Repeat only the lines below from the one containing "The height and width of the screenshot is (868, 1389)." through the one containing "You are a computer-use agent. 1270x952", inclusive, exactly as written.

> **Input material**:
-- Opening Marker --

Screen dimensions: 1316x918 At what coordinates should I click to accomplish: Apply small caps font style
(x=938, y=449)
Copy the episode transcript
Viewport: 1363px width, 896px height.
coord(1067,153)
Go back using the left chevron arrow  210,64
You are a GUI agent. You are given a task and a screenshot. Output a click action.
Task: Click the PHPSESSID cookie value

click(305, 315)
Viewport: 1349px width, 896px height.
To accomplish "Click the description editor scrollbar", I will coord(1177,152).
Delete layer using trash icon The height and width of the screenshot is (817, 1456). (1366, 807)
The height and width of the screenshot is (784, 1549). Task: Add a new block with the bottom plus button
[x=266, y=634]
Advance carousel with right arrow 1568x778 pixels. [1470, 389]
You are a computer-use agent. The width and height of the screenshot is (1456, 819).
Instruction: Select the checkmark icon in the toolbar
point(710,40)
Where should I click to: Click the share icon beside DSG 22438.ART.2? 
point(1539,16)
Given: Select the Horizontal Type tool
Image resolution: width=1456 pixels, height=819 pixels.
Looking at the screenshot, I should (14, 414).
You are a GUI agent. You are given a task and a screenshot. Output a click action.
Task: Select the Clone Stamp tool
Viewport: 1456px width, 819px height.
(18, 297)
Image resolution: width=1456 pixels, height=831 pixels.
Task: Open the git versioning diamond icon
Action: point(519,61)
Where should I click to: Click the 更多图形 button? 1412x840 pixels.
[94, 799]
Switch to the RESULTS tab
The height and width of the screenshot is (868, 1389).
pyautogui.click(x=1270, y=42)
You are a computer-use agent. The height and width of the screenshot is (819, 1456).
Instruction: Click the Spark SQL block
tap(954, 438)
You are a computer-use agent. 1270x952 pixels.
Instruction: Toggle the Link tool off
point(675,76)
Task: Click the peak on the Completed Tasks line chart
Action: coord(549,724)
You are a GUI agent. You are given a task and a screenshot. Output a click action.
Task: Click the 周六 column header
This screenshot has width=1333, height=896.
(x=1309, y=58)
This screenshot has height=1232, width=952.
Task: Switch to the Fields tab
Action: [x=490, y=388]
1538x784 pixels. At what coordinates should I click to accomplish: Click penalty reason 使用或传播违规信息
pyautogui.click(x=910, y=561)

-- Closing Marker --

> **Result of the task**:
The height and width of the screenshot is (868, 1389).
pyautogui.click(x=1270, y=42)
You are a computer-use agent. The height and width of the screenshot is (819, 1456).
Instruction: Click the Spark SQL block
tap(954, 438)
You are a computer-use agent. 1270x952 pixels.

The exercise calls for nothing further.